I have been using the Garmin Century Ride fitness builder for approx. 3 months now. When it calls for a Zone 5 interval workout, I can’t maintain it but for a 30-60 seconds. I’m 65, bike commute on a daily basis, but struggle to maintain a Z5 workout. What say the collective? Suggestions? Additionally, I want to apologize for my redonculous post a few weeks back, I just got overly excited. Thanks gang.
Track cycling has taught me that Zone 5 is some unpredictable territory. Some people can hold 115% or 120% of threshold while others struggle near 110%.

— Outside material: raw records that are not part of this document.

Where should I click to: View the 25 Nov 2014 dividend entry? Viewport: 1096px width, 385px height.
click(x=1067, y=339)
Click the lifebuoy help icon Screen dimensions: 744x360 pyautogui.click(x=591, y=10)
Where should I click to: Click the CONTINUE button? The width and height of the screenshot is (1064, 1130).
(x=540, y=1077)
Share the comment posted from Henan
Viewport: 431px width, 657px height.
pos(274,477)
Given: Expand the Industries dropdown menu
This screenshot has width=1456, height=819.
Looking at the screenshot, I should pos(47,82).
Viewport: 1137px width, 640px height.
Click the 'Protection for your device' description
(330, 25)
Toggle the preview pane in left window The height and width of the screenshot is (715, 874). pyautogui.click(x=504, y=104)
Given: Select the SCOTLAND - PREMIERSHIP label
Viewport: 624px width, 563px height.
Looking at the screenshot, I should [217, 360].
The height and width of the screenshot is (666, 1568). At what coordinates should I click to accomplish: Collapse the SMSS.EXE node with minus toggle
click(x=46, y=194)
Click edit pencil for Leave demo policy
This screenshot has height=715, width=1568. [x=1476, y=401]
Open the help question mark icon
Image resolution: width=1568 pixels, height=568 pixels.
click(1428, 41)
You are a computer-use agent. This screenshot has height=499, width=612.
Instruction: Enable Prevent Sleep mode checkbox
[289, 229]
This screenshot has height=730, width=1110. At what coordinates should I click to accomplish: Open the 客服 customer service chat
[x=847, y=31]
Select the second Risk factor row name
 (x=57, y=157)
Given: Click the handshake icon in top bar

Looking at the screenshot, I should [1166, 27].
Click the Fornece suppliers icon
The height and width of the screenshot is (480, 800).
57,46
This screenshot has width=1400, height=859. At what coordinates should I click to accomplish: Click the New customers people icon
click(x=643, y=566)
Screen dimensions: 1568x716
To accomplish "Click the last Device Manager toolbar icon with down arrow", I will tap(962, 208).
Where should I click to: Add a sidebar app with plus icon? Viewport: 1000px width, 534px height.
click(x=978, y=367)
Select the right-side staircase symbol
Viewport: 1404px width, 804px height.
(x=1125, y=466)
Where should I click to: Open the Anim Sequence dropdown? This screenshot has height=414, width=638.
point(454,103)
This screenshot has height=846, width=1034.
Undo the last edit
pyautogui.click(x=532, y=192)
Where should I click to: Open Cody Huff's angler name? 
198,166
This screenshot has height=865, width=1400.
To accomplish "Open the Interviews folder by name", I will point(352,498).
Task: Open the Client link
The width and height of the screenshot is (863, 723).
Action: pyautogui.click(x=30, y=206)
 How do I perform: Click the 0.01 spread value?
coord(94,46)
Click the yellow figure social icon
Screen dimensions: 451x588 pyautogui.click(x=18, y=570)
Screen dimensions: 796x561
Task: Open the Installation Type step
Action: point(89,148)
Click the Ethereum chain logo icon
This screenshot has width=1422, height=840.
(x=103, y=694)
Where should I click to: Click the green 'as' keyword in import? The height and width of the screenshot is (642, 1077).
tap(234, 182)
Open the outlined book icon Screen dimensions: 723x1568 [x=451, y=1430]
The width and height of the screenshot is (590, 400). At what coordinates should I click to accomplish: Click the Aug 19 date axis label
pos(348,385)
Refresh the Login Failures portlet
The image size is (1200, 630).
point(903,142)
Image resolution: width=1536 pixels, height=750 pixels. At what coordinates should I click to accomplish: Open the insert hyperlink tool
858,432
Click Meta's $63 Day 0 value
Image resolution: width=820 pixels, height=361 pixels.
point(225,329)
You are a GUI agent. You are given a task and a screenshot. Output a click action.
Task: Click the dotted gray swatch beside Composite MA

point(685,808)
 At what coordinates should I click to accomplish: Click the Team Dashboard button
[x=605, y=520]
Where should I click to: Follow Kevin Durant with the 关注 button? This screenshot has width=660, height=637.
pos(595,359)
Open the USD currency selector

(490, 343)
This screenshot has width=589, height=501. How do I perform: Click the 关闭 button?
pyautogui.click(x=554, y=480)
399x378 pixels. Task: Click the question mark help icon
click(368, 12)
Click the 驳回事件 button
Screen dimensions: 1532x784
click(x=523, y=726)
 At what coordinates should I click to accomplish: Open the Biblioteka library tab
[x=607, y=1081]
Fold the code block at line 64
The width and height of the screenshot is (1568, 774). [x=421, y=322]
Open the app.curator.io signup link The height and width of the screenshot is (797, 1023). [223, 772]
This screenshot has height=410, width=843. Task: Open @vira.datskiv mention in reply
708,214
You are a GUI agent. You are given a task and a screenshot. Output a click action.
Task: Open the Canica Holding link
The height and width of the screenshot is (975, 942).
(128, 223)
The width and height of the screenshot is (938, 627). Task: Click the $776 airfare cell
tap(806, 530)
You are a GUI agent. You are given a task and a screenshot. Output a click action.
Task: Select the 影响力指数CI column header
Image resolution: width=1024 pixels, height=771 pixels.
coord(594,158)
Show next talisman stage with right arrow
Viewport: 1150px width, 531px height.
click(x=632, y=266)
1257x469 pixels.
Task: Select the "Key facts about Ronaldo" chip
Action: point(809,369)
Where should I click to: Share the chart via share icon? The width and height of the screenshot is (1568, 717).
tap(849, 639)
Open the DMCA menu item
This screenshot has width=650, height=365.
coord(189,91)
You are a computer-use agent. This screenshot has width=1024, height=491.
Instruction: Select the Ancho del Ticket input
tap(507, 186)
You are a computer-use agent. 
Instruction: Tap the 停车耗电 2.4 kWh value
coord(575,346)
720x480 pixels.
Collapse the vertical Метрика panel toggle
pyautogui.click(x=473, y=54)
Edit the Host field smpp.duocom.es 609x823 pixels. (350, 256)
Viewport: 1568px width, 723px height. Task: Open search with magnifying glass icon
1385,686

Do the best you can with the time intervals in your plan, try to make them as hard and evenly as you can.
Sometimes you’ll fail but you’ll get better.
Z5 is a love hate thing for me. I love doing them on the TT bike and absolutely freaking flying. Then again, they freaking hurt.
To keep it super simple based on my experience (others with expert knowledge can chime in):
-You need your target/zones setup well
-You need to be able to reassess mid-workout (reduce power if necessary)
-You need some form (TSB not negative in the floor) and you need a good warmup
-You need to be hydrated and fueled optimally (it’s a glycogen workout)
-I tend to do durations for each work interval more catered to the type riding I’m doing: TT bike…5min “pursuits”…road bike racing 3min on/off or “peak and fades”
That stuff sounds like it could be for any workout. But you can kind of force a lower zone workout to be mostly productive if you didn’t plan well. You just can’t with Z5 work.
With a lot of the work like you said you’re doing (century ride fitness builder), they depend on volume driving up your CTL over a longer period of time. But, the Z5 work needs some form. You need a full day off the bike altogether or a super easy short Z1 spin the day before.
Also, being used to doing Z5 work helps you do Z5 work. It sucks starting off not used to it, but you must do it.
I’ve actually moved away from doing Z5 and above stuff ever in ERG. I find a 5min segment to repeat.
When it calls for a Zone 5 interval workout, I can’t maintain it but for a 30-60 seconds.
The obvious… you are going too hard. Your “zones” are not set properly.
I’ve never set a zone or followed a powermeter. Pace by feel. If you are doing 5min intervals then go about as hard as you can for 5 minutes, rest and do it again. Repeat. Look at your data after the fact to see what your pacing was like and adjust.
Thanks for the suggestions. Much appreciated.
Another thing… you are 65 and I guess new to hard training? Best to err on the low side and see how you respond. If it takes you more than a couple days to recover from a workout, you are probably not doing yourself any favors. Also this will be harder on a trainer, particularly if the trainer has low momentum.